Exchange

ALICIA BAKEWELL

ALICIA BAKEWELL

(c) Alicia Bakewell. From Three Can Keep a Secret published by Night Parrot Press. Alicia is a short fiction writer from WA, with tiny stories (some award-winning) published in Australia, New Zealand, the USA and the UK.

Every small town has a pub and every pub has a name like the Commercial or the Standard or the National and every Commercial or Standard or National has a door you shouldn't open but you open it and every door you open is heavy and creaks like a warning and every warning is one more you ignore. The bartender's even less local than you are with his backpacker's lilt and he pours you something you want, don't want, whatever it's cold and it's half gone already and he's pulling another before you can say you don't really, can't really, shouldn't really, not anymore.
 
His name's Brendan or Donal or Liam and he acts larrikin but he is farmhand, altar boy and he has never been in prison and you know this because you know what it looks like, a prison face. He asks if you're new in town and you say yeah maybe or maybe you're just passing through, early to say. Want a job? He can get you one, sure, he'll speak to the boss man and you say no it's alright, not because you don't want to work at the Commercial or the Standard or the National but because the boss man will say yes, then no, once he knows where you've been and the no will hurt so bad. Altar boy will say it's fine, that his Uncle Bobby did time back in the seventies for something sectarian and he gets it but he doesn't, of course he fucking doesn't.
 
You lean back on the bar stool, then slump, then drag yourself up and say something about you should be going and then you don't move because there's nowhere else that'll have you tonight. Another? It's too late to be good now, what the hell. Walking in here at all was the wrong move and you'll be hungover tomorrow whether you stop now or you don't. So you don't. You don't even wonder what today would have been like if you hadn't stumbled into the Commercial or the Standard or the National. It's called the Exchange, you realise now, letters blurred backwards on the frosted window.
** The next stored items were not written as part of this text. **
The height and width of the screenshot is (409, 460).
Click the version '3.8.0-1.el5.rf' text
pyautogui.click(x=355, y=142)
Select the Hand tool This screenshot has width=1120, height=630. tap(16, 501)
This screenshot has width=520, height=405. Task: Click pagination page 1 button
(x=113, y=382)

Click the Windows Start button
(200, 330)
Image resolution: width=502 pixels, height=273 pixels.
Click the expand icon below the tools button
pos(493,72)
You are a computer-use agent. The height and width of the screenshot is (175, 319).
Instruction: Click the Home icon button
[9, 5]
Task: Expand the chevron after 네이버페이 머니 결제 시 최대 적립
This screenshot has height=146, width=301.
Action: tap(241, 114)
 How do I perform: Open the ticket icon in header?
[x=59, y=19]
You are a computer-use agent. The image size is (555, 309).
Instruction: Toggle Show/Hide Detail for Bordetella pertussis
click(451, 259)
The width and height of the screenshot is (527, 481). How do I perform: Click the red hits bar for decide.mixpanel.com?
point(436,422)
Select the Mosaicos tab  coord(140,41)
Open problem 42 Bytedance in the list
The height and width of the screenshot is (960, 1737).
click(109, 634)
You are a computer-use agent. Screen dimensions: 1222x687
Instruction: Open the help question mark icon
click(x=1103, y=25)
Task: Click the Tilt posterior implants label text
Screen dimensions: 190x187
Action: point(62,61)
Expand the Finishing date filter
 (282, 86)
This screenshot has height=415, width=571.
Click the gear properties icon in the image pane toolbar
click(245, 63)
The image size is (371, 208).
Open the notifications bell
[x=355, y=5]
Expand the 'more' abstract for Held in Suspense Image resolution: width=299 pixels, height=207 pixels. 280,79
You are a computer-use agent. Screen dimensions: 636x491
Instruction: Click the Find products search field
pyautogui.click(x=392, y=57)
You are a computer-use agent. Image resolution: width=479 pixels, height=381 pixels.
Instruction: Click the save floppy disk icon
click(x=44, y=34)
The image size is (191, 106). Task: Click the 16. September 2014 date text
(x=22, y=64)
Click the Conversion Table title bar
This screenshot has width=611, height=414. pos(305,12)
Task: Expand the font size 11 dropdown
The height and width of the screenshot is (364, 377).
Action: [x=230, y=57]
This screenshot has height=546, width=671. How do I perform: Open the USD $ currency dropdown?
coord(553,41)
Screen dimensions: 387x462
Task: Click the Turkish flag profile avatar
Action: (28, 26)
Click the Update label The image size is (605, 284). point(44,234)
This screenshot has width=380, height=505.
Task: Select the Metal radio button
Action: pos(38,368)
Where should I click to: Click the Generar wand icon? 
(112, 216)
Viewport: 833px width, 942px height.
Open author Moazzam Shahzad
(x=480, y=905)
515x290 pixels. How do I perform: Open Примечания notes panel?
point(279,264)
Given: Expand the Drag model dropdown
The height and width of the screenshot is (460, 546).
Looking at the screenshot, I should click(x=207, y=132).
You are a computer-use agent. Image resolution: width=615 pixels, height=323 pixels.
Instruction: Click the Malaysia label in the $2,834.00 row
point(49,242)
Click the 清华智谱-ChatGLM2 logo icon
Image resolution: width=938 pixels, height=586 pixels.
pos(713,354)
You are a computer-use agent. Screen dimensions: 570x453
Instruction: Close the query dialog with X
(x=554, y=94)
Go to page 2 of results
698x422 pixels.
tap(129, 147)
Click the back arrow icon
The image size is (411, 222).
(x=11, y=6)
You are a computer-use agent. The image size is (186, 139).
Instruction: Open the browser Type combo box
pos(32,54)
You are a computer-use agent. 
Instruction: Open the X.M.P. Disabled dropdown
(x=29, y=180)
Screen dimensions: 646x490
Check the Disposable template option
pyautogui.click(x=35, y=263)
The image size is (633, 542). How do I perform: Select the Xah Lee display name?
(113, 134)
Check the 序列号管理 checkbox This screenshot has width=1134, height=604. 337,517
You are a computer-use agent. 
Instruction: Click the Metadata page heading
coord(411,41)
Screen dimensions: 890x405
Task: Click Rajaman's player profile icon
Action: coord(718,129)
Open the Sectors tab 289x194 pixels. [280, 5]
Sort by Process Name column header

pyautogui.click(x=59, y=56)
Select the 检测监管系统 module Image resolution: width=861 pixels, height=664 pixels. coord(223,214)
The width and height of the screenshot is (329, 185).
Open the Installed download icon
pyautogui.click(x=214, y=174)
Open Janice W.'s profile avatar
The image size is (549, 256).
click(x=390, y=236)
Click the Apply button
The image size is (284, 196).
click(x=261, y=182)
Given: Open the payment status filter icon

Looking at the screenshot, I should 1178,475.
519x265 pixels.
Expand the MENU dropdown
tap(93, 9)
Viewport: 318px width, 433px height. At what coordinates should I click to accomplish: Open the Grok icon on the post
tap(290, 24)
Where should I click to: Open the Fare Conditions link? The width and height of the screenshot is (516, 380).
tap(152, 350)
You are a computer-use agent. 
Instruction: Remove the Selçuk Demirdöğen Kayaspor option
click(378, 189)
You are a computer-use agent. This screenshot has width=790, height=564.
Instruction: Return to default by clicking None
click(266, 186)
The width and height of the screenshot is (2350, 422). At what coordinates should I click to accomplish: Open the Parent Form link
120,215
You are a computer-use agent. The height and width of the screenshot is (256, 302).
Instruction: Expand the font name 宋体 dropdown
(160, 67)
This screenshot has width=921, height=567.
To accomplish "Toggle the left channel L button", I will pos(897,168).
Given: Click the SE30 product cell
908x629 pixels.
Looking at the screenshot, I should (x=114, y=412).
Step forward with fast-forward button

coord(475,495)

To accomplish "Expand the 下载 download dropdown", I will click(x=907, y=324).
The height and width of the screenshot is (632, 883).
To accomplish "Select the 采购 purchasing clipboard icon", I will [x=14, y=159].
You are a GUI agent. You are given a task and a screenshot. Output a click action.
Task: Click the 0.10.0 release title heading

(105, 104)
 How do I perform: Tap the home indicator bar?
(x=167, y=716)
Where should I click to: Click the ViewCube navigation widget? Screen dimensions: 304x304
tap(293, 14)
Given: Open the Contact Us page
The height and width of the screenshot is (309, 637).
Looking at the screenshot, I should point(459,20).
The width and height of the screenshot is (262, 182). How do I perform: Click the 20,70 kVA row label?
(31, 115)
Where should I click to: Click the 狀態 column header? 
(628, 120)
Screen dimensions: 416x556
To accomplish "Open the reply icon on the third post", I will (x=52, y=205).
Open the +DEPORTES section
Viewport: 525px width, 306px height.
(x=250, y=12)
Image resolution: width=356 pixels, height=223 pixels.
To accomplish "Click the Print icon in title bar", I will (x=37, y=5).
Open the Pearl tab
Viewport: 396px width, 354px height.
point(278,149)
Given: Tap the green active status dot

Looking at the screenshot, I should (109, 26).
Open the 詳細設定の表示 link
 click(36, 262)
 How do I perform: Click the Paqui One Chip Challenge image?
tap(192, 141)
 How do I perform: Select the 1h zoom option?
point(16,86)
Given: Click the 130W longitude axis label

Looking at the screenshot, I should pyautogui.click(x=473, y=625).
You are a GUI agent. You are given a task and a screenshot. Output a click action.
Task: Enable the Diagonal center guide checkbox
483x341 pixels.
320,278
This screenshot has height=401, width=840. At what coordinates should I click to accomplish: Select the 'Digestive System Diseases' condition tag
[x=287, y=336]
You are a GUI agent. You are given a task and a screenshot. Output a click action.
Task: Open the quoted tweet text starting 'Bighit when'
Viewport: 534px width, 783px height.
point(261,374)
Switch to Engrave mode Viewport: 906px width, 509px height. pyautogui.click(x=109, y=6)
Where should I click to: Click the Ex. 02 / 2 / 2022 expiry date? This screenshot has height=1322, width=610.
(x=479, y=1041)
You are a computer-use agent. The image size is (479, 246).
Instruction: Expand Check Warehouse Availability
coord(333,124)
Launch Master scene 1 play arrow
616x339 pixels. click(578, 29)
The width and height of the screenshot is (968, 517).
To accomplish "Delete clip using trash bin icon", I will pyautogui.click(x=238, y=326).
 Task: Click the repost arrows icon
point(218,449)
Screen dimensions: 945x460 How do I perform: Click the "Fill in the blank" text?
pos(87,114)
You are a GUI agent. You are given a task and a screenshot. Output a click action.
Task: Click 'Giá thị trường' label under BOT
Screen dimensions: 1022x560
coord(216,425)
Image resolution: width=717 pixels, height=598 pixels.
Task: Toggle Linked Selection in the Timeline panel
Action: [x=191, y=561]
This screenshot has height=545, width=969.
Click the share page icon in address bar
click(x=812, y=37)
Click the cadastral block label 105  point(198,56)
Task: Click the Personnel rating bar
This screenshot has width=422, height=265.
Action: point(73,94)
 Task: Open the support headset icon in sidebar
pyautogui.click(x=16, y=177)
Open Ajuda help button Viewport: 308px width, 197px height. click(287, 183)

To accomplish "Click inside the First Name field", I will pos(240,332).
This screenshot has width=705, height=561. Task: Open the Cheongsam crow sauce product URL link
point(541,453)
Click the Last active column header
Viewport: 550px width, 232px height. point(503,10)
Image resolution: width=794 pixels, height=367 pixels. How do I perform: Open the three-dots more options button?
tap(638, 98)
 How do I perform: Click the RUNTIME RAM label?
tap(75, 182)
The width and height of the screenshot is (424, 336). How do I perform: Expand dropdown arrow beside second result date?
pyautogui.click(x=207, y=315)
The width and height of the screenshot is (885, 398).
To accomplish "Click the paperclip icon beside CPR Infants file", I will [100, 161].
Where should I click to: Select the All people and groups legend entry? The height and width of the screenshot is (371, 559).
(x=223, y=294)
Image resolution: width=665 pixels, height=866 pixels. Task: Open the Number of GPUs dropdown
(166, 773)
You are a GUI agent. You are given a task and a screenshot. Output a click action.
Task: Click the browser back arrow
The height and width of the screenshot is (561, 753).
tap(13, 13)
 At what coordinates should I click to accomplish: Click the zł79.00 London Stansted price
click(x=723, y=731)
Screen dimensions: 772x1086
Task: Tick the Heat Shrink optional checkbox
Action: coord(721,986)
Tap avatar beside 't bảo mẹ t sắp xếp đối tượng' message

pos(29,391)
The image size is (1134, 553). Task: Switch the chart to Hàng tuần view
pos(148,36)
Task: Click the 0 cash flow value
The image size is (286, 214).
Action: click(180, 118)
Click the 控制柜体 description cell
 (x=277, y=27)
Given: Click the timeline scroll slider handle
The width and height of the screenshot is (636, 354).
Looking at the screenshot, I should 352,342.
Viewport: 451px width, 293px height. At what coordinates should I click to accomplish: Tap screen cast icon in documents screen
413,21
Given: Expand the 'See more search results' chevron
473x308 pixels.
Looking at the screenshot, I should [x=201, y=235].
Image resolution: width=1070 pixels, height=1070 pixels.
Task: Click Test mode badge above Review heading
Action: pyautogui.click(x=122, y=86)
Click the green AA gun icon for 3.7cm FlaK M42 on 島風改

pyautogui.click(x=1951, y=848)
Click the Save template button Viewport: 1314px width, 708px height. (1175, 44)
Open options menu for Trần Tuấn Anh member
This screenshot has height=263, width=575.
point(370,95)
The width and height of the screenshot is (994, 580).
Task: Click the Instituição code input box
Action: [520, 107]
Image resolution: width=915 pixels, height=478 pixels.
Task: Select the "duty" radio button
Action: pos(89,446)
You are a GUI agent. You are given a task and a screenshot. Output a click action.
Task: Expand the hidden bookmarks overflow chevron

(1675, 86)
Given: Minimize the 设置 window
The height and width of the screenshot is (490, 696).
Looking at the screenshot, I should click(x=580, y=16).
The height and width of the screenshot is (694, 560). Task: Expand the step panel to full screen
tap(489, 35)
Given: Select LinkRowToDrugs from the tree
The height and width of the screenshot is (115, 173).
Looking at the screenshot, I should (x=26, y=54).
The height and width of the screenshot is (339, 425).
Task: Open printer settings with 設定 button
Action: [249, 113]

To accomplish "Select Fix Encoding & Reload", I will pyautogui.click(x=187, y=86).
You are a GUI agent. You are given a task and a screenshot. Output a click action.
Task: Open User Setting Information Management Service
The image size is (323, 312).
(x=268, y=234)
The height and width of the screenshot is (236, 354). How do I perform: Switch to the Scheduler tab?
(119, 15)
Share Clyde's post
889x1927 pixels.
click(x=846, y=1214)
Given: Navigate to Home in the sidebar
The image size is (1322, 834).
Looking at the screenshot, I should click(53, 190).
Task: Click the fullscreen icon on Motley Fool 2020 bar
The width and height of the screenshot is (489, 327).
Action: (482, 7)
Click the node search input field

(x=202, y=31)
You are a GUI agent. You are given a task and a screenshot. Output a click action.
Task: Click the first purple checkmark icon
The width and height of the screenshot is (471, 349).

To the Exchange, you smile wonkily to yourself, raising glass number whatever.
 
There are rooms upstairs at the Exchange, and a staircase seems easier than a taxi or a long walk or a late night wait for an early morning bus. You pay at the bar, single room and a last drink. Shift's changed and it's another Irishman, harder and more knowing. He gives you a wink as he hands you the key. Walking upstairs is like coming up from a deep dive, ears pop, equalise, you find the room, key in the door, fall flat on the bed. Ceiling fan spins, hot air and the smell of disinfectant. You could be anywhere. Could be back in your cell. But tonight you're at the Exchange. You'll think about it in the morning, where to go next.